--- EXERCISE AIM ---
In the records below, how many lines hold the word "Erwin"? Give only the number.

··· MATERIAL TO PROCESS

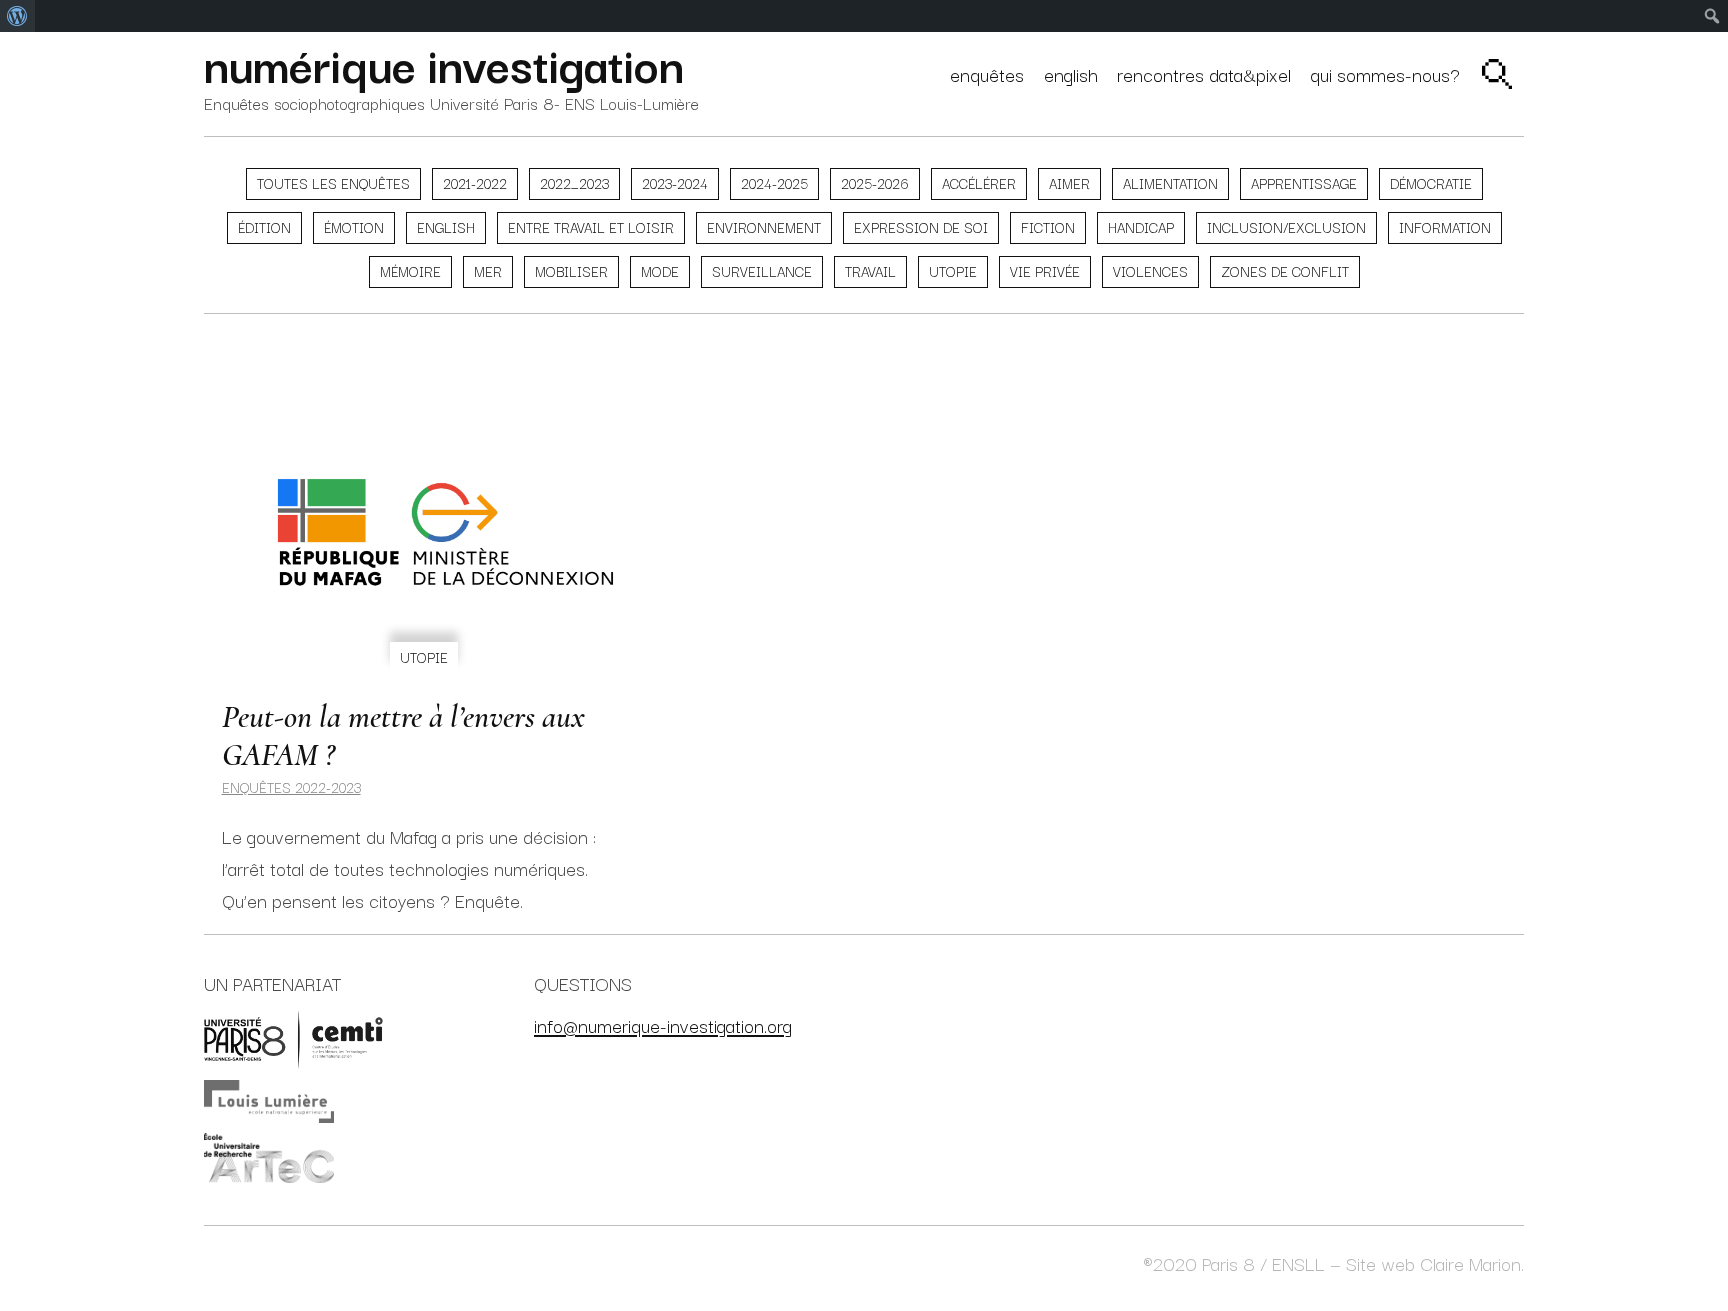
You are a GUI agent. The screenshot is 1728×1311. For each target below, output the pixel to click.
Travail (870, 271)
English (1071, 73)
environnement (764, 227)
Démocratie (1431, 183)
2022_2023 (574, 183)
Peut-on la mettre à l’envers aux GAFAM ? (403, 735)
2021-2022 (475, 183)
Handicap (1141, 227)
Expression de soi (921, 227)
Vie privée (1045, 271)
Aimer (1069, 183)
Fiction (1048, 227)
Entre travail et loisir (591, 227)
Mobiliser (571, 271)
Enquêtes (987, 73)
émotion (354, 227)
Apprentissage (1304, 183)
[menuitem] (17, 16)
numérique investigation (444, 63)
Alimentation (1170, 183)
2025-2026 (875, 183)
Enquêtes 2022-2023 (291, 787)
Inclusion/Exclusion (1286, 227)
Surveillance (762, 271)
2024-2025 (774, 183)
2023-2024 (675, 183)
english (446, 227)
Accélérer (979, 183)
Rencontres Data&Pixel (1204, 73)
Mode (660, 271)
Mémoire (410, 271)
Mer (488, 271)
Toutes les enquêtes (333, 183)
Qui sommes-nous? (1385, 73)
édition (264, 227)
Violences (1150, 271)
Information (1445, 227)
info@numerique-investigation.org (663, 1024)
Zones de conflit (1285, 271)
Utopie (953, 271)
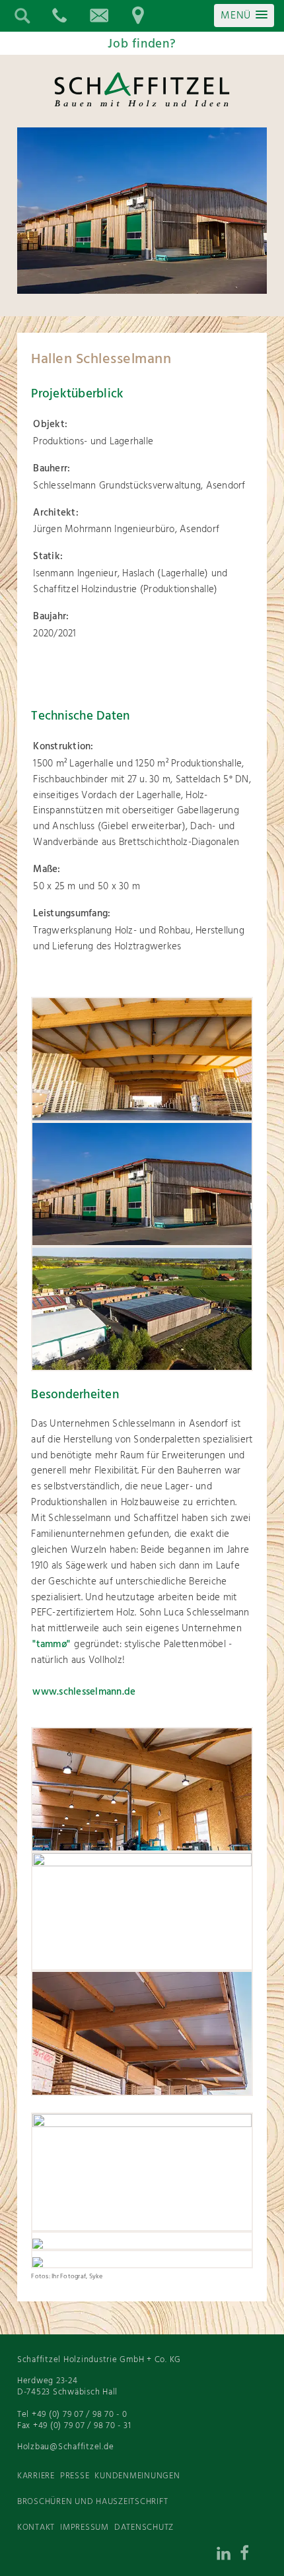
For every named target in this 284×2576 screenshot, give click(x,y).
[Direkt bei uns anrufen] (58, 15)
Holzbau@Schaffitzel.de (65, 2447)
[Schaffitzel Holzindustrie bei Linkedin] (227, 2556)
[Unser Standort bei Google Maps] (138, 15)
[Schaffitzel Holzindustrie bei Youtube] (121, 2556)
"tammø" (51, 1644)
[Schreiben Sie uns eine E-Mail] (98, 15)
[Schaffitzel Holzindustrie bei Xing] (174, 2556)
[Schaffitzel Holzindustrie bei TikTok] (148, 2556)
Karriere (36, 2476)
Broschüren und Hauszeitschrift (92, 2502)
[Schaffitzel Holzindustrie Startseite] (142, 106)
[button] (244, 15)
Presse (75, 2476)
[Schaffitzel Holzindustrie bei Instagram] (201, 2556)
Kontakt (36, 2527)
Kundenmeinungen (137, 2476)
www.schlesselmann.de (83, 1692)
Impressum (84, 2527)
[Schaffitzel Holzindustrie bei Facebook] (253, 2556)
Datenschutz (144, 2527)
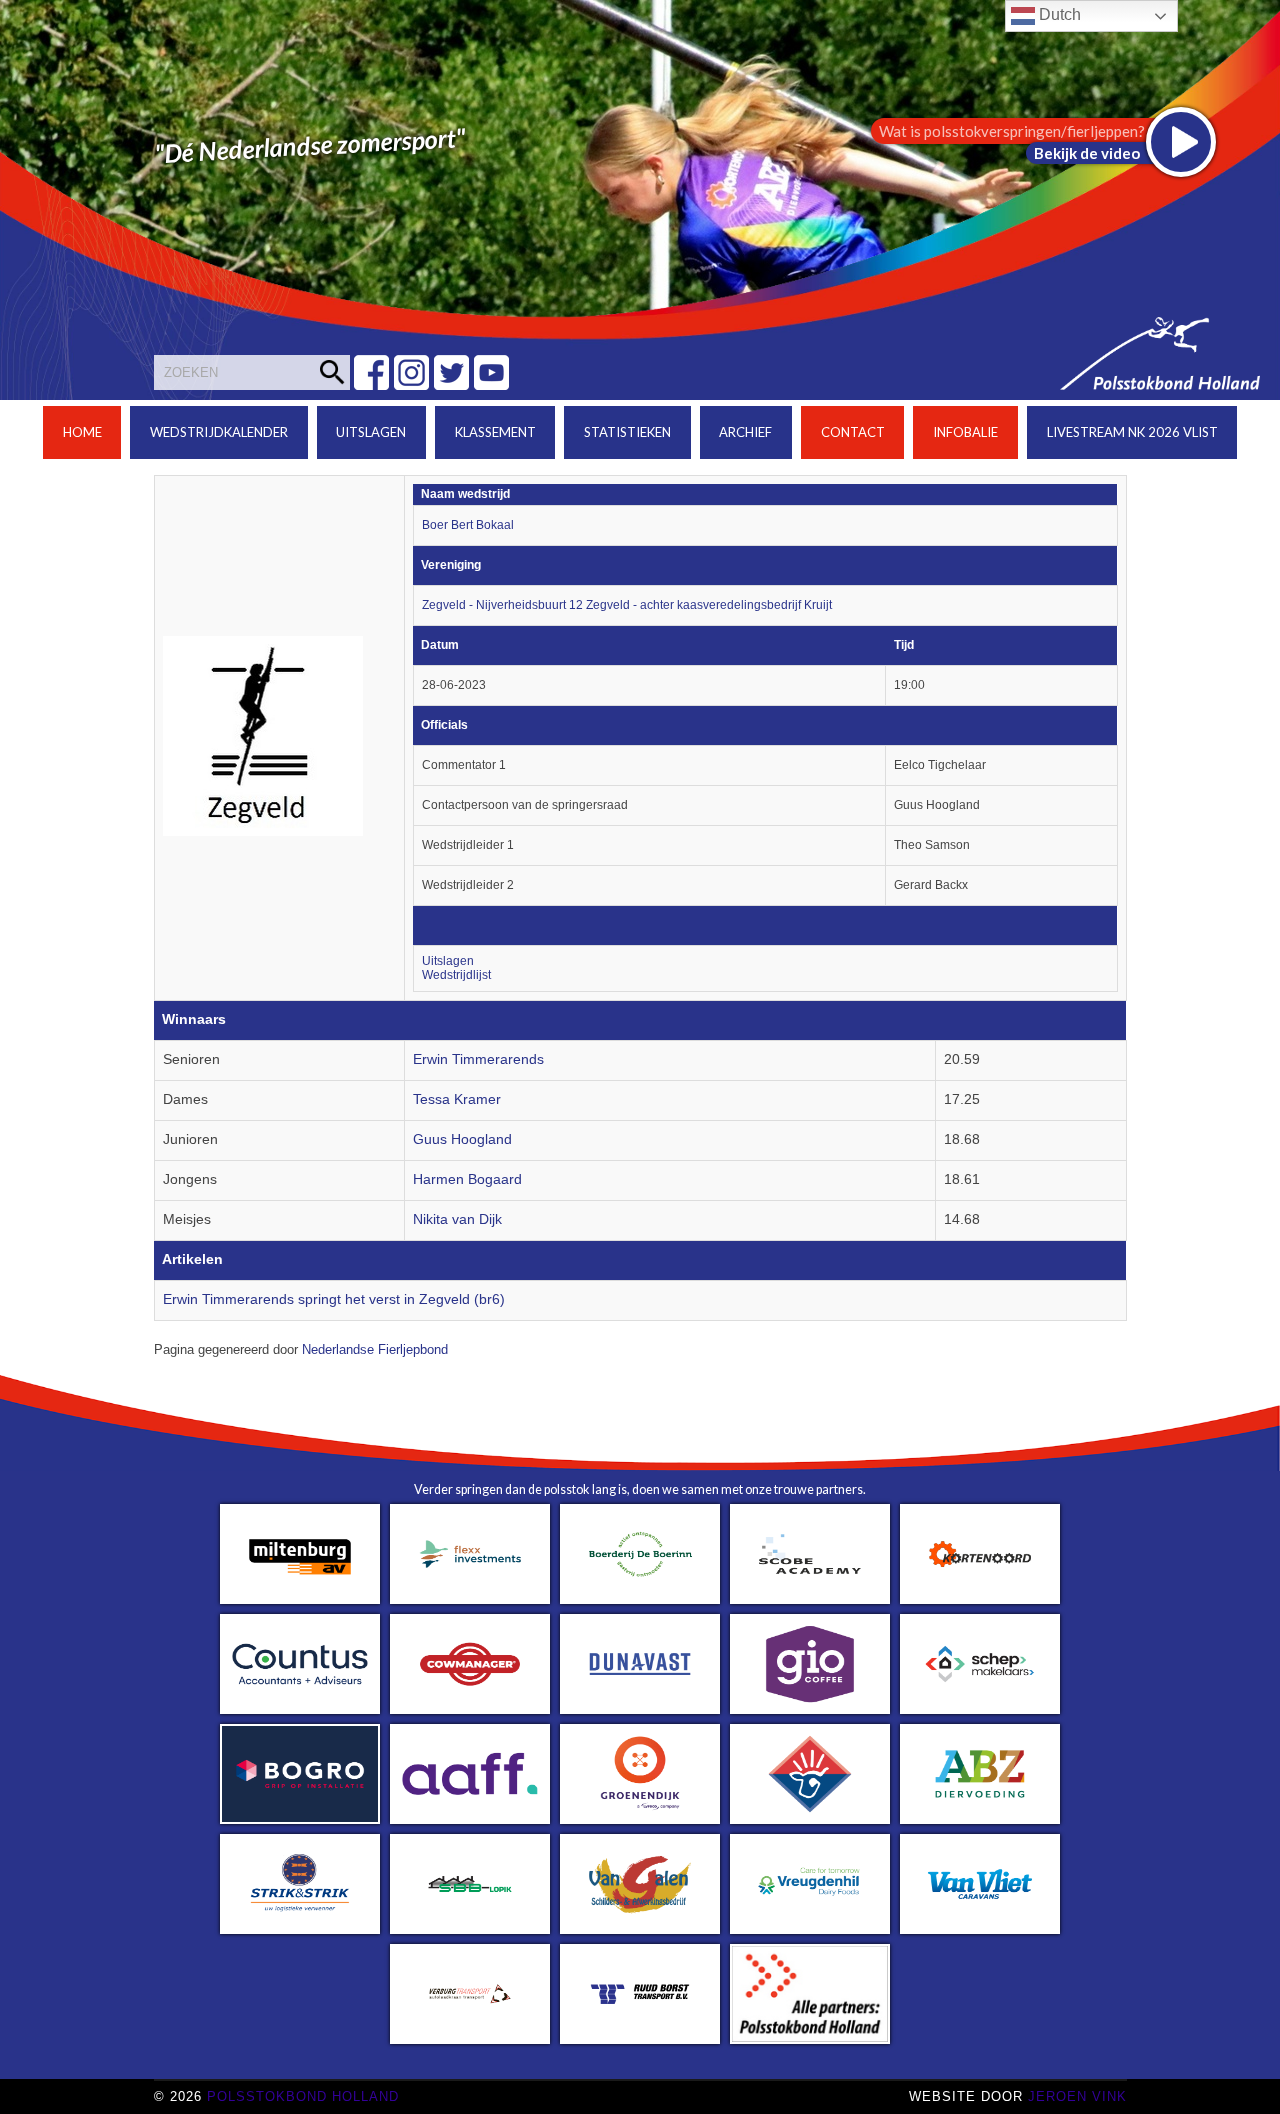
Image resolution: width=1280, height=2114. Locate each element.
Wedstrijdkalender (219, 432)
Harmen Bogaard (467, 1179)
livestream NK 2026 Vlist (1132, 432)
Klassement (495, 432)
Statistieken (627, 432)
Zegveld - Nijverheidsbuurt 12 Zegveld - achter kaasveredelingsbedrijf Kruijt (627, 605)
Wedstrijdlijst (456, 975)
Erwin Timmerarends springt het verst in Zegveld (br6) (334, 1299)
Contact (853, 432)
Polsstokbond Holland (303, 2096)
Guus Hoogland (462, 1139)
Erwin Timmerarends (478, 1059)
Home (82, 432)
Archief (745, 432)
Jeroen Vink (1077, 2096)
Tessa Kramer (457, 1099)
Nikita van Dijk (457, 1219)
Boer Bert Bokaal (468, 525)
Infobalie (965, 432)
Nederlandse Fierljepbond (375, 1350)
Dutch (1058, 14)
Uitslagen (371, 432)
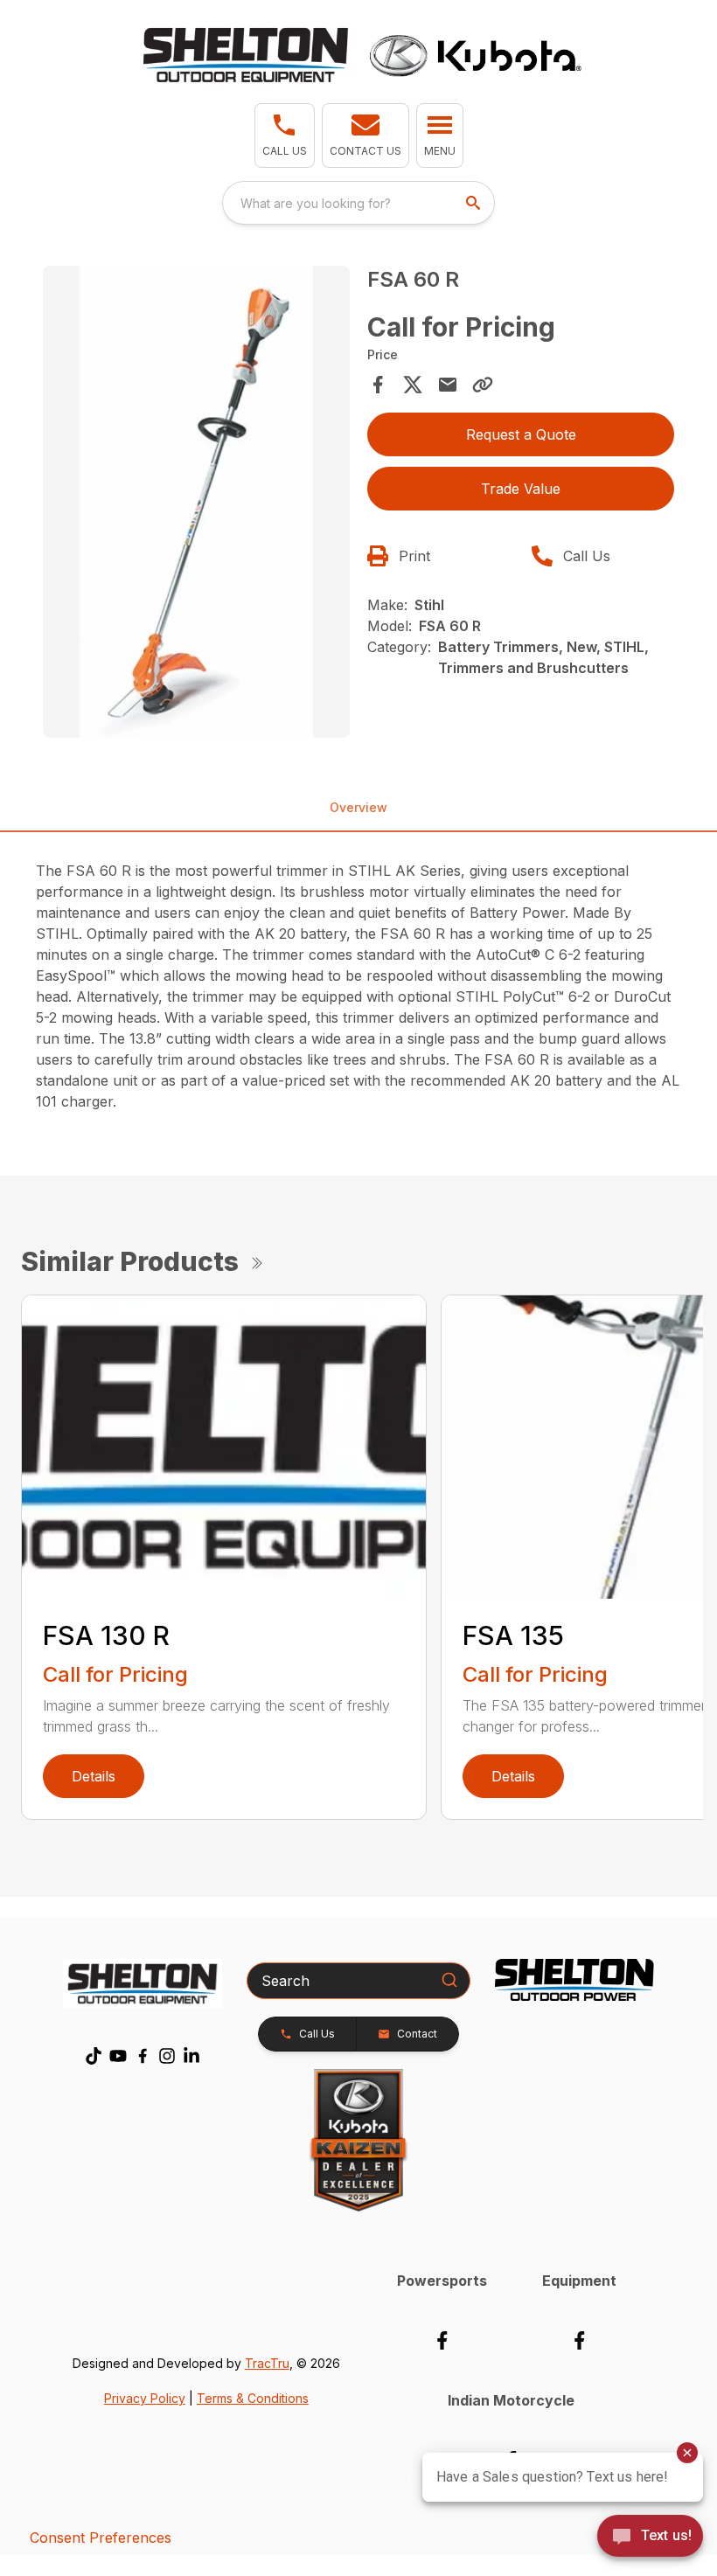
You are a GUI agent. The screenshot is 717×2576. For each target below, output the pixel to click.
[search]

······

--- RESULT FOR THIS TASK ---
2